**ページ抜粋:**

※ ※ ※

2022年9月30日(金)にオンラインにて行われた第4回GNERPセミナー・「幅広い分野で活躍する看護師達ーフィンランドにおける看護師のキャリア形成ー」に参加しました。
世界幸福度ランキング5年連続1位に選ばれたフィンランド。ワークライフバランスの取れた働き方、4週間の長期休暇など“働き方”においても世界中から注目されています。では、看護師の働き方やキャリア形成はどのようなものでしょうか。
\今回のイベントのゲストはこの方!/
久末 智実(ひさすえ・ともみ)さん:ヘルシンキ在住・研究者
北海道出身。看護師・助産師・保健師。日本、オーストラリアで正看護師として勤務。その後、渡欧し数カ国での修士課程を終え、現在はフィンランドのタンペレ大学の健康科学学科博士課程に所属。
フィンランドとは
北ヨーロッパに位置する共和制国家。EU加盟国。ヘルシンキが首都。面積33.8万㎢、人口約551万人(2018年12月末時点)と面積は日本と変わらないものの、人口は北海道と同じくらい。幸福度は世界1位、ジェンダーギャップ指数は世界第2位の国です。(参考文献:コトバンク・男女共同参画局)
女性ブランドのマリメッコやムーミンが有名なフィンランド。会社には女性が多く、男・女という意識はとくにありません。働き方に関して、長く同じ勤務先にいることは珍しく、職種にもよりますが、自分で人生に適した職を探すのは普通であり、一つの同じ仕事を頑張って続ける概念がないそうです。
フィンランドの医療事情
フィンランドも少子高齢化社会であるため、看護師不足が課題となっており、移民看護師を受け入れています。合計特殊出生率は日本とほぼ同じですが、産休の制度もしっかりしており、例えば、学生の時に妊娠しても休学し、継続して勉強できる仕組みになっています。『ネウボラ』*という母子保健支援施設が普及されており、「育児パッケージ」が妊婦に贈られます。「育児パッケージ」には最初の1年間に必要な育児用品が入っているそうです。

※ ※ ※

**データ一覧:**
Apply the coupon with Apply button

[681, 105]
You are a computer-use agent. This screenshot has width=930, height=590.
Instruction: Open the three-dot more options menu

※ ※ ※

**資料を読み解く:**
- a) フィンランドの看護師に関する記事によると、ゲストの久末智実さんはどこの大学の博士課程に所属していますか。
- b) フィンランドの看護師に関する記事を、最後の文の後から書き継いでください。

**各課題の解答:**
- a) フィンランドのタンペレ大学の健康科学学科博士課程です。

- b)
ネウボラ*・・・フィンランドにおいて、妊娠期から出産、子供の就学前までの間、母子とその家族を支援する目的で、地方自治体が設置、運営する拠点。また、出産・子育て支援制度のこともいう。育児に必要な物品などを支給する育児パッケージの給付が民間の手で始められ、助産師の自宅などを利用した母子支援の活動とともに徐々に広がっていった。1944年、自治体には出産・子供支援の地域拠点のネウボラを設置することが義務づけられた。(引用:コトバンク)
また、医療人材の不足や、医療の質の向上に対し、テクノロジーやIT技術、ロボットの導入も議論されています。具体的には、オンライン診療や医療情報システムKantaというサービスが普及しています。『Kanta』とは、利用者が自分の医療情報、電子処方箋の内容確認、処方箋の延長・更新、医療機関に訪ねた記録、診断記録などを確認することができるシステムです。また、医療関係者もこのシステムを通じて患者の医療関連情報を閲覧できるので 公立の病院であれば、どこでも患者さんの過去の医療情報にアクセスできます。
フィンランドの看護師
看護師の給料は、平均3183,EUR(約454,457円)。看護師不足はフィンランドでも課題となっています。看護師の資格の種類として、Sairanhoitaja(日本でいうと正看護師)・Lahihoitaja(日本の准看護師に近い資格)があります。
看護師は大学(応用科学大学)で3.5年〜4.5年間通い、必要な単位を取得します。保健師、助産師、救急救命士も同じ学校教育を通じて資格を取得できますが、それぞれ必要な単位は異なります。フィンランドはEU加盟国であるため、単位もヨーロッパの基準となっています。
- 登録看護師:210単位
- 保健師、救急救命士:240単位
- 助産師:270単位
看護師不足のため、移民看護師の受け入れ条件は以前より緩和されてきているのだとか。現在はフィンランド語を学習しながら仕事をする人(特に外国で看護師の資格を持つ方)が増えているそうです。
フィンランドでの看護師のキャリア形成
フィンランドは移民や難民を受け入れる方針が背景にあることで、多様性が尊重される文化があり、副業・兼業する人が多いです。日本では、「〇〇さんは〜〜の仕事をしています。」と、一つの仕事がその人を表すことが多くありますが、フィンランドでは、人を仕事で表すことは難しいです。
看護というキャリアが中心になりますが、看護という枠を超えたキャリアを歩んでいたり、看護師の経験が長い人が必ずしも管理者になるのではなく、修士過程でマネジメントを学んだ人の多くが管理者になり、経験に捉われない働き方が実現されているところは、少し日本とは違うところかもしれません。管理者は現場で働くことは少なく、マネジメントに集中することが多いそうです。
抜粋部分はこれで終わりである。